Si gioca in sei persone, due contro quattro.

Mazzo

Si utilizza lo stesso mazzo della briscola classica, 40 carte esclusi i jolly.

Regole

Il mazziere distribuisce 6 carte per ogni giocatore mentre quattro rimarranno coperte al centro del tavolo costituendo così il monte.

Ogni giocatore procederà con l’asta ovvero dichiarando il punteggio che intende realizzare insieme al suo socio. Non dichiarerà però la carta ma solo il seme di appartenenza.

Il vincitore dell’asta avrà la possibilità di scambiare quattro delle carte del suo mazzo con le quattro carte che costituiscono il monte avendo così la possibilità di trovare ulteriori briscole in esso.

Al termine di questa operazione il chiamante può dichiarare la carta che serve, del palo precedentemente dichiarato. Il chiamante acquisirà o perderà un punteggio triplo rispetto al socio e tutti gli altri giocatori.

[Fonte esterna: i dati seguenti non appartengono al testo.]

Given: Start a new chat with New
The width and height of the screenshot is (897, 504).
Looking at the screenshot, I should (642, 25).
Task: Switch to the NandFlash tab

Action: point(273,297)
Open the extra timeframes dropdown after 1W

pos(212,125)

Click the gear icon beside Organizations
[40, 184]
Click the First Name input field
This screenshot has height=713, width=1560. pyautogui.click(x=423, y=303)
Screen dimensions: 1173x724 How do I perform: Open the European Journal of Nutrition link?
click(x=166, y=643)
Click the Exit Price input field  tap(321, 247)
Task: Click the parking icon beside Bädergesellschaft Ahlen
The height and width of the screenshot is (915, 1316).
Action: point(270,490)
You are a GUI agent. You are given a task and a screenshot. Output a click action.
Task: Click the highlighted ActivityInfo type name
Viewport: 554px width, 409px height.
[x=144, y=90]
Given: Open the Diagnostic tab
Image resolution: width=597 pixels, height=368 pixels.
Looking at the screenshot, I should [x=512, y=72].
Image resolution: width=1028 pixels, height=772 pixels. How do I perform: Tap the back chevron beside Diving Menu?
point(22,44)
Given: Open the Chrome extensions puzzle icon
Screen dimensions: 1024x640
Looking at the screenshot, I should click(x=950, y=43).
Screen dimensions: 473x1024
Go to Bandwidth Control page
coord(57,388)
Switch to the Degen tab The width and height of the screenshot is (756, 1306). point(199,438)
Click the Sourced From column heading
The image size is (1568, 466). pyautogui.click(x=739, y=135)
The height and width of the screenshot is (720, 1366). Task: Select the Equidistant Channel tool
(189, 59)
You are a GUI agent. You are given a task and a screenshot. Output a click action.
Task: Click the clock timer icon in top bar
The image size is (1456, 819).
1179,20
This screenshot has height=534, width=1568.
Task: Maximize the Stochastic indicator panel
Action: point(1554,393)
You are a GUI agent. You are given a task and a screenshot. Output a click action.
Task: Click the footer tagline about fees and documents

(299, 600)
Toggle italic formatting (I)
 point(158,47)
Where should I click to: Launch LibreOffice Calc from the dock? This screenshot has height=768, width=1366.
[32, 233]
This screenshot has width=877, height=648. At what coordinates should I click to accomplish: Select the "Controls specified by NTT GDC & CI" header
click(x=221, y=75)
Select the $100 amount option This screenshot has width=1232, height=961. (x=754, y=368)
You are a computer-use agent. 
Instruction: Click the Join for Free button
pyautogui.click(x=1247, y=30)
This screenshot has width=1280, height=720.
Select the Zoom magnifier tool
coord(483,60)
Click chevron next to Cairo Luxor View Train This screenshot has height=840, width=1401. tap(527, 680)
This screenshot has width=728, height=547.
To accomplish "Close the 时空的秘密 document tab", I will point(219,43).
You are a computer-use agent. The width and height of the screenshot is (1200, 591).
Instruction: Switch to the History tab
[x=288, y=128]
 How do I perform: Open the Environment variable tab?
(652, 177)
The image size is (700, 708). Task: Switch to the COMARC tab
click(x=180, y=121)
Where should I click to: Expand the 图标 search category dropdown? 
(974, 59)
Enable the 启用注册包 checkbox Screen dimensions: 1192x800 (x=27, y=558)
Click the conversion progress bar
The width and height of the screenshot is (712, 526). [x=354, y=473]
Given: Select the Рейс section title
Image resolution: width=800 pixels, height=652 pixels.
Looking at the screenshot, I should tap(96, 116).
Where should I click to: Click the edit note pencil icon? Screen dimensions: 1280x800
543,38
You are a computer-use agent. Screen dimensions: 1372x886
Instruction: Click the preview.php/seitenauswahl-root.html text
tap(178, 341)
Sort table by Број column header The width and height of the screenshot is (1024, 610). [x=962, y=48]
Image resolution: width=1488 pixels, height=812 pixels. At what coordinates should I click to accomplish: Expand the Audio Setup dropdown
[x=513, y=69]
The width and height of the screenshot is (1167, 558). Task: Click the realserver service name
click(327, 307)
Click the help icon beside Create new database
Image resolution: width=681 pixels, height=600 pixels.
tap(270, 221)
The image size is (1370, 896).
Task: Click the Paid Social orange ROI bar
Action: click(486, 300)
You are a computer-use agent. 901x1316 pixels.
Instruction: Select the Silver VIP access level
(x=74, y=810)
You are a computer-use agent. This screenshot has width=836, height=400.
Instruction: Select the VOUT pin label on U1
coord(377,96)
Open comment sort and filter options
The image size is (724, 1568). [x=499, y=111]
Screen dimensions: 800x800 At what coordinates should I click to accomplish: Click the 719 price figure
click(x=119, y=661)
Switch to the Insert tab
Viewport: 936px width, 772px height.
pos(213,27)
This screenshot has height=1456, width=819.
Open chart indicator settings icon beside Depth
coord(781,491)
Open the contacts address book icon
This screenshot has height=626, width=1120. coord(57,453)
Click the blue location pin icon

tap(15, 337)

Una variante consiste nel dichiarare la carta mancante prima di prendere le carte dal monte, sperando di non trovare la stessa tra le carte prese. Nel caso ciò accada il giocatore può: 1)chiamare in mano , 2) nominare solo un membro del tavolo , 3) viene attribuito come suo socio il primo giocatore alla sua destra. Chi vince l’ultima mano si aggiudica tutto il monte ed i valori delle carte poste in esso si sommano al punteggio finale della squadra che ne è entrata in possesso.

Punteggio

Il punteggio da raggiungere è lo stesso che il giocatore dichiara all’inizio del gioco.

Scopo

Lo scopo è raggiungere il punteggio dichiarato ad ogni mano per avere poi alla fine della partita il punteggio più alto e così vincere.

Storia

La briscola in sei con il monte è una variazione della briscola classica di origine siciliana. Infatti è in Sicilia che si è diffusa ed è tutt’ora ampiamente praticata.